# Exercise aim
In the entries, find all lines that hold the word "computer" and copy them.

# Stored entries
*** Begin section ***
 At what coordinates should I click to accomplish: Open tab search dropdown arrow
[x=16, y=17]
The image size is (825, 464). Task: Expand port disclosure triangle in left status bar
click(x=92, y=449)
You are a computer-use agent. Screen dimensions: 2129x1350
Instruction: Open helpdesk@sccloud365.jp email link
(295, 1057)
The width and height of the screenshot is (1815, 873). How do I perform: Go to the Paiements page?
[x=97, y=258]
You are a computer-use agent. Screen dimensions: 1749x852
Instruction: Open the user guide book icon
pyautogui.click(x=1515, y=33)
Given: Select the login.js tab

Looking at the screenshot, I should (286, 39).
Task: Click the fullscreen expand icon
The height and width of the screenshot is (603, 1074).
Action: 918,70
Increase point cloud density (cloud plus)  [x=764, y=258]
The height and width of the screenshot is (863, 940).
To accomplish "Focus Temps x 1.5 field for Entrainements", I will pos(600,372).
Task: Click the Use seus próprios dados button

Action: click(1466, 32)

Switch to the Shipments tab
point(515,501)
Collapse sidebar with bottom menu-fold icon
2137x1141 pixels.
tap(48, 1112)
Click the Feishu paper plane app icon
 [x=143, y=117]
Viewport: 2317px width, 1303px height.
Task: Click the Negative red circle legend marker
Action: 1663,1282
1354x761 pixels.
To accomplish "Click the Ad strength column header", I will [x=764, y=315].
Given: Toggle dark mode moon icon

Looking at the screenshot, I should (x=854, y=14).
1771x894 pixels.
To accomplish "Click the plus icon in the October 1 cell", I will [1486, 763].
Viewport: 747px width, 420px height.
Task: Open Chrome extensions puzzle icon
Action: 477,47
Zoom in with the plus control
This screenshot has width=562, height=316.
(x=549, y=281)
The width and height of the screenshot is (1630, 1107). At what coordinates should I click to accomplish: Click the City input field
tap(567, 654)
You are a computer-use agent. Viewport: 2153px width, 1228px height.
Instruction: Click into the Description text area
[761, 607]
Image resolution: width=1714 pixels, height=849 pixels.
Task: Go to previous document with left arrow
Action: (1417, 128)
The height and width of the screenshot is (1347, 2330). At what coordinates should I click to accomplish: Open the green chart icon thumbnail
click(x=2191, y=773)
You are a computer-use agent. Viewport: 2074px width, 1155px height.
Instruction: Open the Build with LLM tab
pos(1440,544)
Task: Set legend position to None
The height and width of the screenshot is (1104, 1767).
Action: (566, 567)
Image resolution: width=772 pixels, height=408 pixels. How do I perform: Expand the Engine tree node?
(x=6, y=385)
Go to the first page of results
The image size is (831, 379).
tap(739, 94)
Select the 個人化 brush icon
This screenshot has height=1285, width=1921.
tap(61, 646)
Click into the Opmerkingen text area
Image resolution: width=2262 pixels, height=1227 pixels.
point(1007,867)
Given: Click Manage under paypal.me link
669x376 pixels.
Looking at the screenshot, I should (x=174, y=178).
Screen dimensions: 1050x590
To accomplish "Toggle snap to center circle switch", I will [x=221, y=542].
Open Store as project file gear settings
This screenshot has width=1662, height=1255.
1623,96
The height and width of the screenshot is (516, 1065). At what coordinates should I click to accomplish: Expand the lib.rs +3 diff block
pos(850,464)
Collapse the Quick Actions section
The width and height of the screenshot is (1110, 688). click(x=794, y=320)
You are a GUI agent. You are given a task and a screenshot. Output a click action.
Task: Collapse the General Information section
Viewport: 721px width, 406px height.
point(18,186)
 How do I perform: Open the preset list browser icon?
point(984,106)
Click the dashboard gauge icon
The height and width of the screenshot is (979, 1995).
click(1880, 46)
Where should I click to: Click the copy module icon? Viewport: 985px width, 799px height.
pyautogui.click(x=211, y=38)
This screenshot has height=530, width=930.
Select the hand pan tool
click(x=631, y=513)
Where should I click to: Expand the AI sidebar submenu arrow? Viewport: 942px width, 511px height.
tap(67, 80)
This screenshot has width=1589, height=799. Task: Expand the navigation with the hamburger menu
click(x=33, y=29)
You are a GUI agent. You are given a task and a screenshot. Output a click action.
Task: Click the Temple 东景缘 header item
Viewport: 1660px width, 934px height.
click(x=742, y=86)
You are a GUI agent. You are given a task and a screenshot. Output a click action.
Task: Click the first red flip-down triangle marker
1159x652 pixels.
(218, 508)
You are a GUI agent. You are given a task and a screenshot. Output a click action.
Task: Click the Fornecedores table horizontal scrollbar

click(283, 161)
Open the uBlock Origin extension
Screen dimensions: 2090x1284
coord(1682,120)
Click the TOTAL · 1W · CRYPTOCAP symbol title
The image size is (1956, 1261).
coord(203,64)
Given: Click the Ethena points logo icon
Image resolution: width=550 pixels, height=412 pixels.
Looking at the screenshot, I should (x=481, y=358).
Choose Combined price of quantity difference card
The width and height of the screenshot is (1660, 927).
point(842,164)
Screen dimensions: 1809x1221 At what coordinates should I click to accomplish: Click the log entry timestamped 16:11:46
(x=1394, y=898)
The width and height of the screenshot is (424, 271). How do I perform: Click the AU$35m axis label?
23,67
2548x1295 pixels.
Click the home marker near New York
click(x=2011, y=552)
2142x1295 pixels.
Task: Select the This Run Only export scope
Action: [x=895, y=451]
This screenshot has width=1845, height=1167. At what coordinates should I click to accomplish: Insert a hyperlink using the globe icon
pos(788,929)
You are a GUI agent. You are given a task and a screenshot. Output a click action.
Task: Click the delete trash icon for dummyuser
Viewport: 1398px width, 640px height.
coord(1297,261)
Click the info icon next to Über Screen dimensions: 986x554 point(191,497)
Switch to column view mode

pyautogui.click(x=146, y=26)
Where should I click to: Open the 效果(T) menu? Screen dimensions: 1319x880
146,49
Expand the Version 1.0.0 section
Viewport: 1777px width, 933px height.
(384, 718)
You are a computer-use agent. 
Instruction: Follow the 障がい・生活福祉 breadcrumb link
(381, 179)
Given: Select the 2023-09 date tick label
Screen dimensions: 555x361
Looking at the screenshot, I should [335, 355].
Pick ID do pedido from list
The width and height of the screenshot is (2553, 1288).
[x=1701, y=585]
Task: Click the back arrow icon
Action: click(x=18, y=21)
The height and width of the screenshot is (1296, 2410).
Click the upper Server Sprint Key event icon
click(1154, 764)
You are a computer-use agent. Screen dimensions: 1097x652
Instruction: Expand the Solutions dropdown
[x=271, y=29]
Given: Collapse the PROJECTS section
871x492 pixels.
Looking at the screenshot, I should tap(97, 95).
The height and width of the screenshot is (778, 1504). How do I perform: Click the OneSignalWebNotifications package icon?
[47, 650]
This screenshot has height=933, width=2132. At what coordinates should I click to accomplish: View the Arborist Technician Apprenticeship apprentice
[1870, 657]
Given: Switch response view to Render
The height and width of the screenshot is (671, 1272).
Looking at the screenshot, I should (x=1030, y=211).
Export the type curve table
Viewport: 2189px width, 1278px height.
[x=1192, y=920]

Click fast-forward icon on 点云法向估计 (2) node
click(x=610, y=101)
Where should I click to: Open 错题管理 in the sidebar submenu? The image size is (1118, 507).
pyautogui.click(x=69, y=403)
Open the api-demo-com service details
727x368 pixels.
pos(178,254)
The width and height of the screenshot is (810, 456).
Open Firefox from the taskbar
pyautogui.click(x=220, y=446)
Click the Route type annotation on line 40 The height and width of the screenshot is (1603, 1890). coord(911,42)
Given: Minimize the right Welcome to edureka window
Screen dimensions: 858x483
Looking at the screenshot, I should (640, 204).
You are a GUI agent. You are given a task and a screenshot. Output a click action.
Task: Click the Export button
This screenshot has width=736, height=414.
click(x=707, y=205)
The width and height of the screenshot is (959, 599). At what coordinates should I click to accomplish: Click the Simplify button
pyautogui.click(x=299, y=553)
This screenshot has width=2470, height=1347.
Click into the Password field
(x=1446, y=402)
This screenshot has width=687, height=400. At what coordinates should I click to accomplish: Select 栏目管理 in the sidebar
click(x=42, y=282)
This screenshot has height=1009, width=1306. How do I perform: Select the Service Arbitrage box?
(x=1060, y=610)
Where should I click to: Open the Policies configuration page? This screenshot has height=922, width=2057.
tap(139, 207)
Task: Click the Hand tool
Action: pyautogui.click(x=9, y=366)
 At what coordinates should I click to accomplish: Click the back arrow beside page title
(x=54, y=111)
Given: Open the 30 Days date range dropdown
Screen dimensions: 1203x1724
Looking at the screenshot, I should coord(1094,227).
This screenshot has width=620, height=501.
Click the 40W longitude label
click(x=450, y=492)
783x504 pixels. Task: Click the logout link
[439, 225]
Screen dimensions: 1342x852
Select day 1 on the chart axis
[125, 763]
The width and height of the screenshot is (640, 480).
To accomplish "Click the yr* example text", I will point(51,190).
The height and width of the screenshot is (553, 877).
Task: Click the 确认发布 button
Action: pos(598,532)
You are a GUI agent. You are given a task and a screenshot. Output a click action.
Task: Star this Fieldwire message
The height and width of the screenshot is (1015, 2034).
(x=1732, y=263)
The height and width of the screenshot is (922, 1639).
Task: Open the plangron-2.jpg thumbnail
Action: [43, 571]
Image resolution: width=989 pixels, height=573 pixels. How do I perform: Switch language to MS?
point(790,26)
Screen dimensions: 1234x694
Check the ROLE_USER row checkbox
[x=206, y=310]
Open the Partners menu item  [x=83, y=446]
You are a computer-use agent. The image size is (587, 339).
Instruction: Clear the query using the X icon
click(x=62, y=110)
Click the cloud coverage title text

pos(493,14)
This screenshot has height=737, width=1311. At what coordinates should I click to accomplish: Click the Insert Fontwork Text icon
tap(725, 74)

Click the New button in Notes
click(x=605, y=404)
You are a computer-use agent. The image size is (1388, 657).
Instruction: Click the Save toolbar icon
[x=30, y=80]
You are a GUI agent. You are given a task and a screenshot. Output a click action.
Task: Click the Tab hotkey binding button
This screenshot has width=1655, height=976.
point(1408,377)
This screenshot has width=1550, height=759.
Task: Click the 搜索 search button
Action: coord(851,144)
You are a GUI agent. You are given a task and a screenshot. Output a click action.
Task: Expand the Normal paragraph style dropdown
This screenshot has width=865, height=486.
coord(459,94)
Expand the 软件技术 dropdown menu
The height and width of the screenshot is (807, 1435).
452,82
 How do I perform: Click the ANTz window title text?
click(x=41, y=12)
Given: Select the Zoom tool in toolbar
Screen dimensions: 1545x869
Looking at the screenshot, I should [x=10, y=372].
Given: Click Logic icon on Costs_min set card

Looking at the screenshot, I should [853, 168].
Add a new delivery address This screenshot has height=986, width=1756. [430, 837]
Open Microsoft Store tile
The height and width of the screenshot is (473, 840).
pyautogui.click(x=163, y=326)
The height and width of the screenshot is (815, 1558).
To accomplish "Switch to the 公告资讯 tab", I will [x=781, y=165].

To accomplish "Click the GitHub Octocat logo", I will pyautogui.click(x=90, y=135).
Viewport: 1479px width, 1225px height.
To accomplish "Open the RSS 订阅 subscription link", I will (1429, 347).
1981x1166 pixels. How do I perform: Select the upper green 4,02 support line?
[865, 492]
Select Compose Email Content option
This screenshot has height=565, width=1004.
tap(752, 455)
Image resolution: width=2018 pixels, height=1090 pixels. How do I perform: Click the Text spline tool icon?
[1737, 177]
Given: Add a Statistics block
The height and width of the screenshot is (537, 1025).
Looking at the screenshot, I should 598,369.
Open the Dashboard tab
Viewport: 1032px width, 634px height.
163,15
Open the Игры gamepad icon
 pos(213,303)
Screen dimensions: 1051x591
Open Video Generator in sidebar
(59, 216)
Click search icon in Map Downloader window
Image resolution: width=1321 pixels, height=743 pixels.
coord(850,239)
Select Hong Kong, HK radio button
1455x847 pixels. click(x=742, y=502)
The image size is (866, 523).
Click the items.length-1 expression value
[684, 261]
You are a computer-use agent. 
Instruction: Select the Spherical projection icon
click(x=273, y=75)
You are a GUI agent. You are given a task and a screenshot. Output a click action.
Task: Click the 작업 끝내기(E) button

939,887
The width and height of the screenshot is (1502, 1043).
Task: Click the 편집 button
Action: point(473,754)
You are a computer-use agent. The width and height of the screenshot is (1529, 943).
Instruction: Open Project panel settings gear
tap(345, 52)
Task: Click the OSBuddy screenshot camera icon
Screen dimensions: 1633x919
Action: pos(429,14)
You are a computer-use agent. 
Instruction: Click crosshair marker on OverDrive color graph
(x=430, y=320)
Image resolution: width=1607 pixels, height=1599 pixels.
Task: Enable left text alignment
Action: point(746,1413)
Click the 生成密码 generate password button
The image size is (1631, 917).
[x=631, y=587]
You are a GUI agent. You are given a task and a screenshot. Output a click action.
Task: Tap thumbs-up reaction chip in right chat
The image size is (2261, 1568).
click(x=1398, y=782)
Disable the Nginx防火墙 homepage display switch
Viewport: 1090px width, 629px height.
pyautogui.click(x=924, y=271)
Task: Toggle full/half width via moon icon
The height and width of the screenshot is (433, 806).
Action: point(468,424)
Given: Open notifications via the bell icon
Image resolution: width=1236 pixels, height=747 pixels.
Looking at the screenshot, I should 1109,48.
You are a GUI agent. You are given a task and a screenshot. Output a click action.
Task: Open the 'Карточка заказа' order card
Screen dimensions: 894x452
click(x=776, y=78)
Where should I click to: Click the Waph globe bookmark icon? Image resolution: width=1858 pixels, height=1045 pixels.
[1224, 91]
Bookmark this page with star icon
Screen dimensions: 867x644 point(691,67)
*** End section ***
# Answer to the problem
You are a computer-use agent. Screen dimensions: 2129x1350
You are a computer-use agent. Screen dimensions: 1749x852
You are a computer-use agent. Viewport: 2153px width, 1228px height.
You are a computer-use agent. Viewport: 2074px width, 1155px height.
You are a computer-use agent. 
You are a computer-use agent. Screen dimensions: 1097x652
You are a computer-use agent. The image size is (587, 339).
You are a computer-use agent. The image size is (1388, 657).
You are a computer-use agent. 
You are a computer-use agent. The width and height of the screenshot is (1529, 943).
You are a computer-use agent. 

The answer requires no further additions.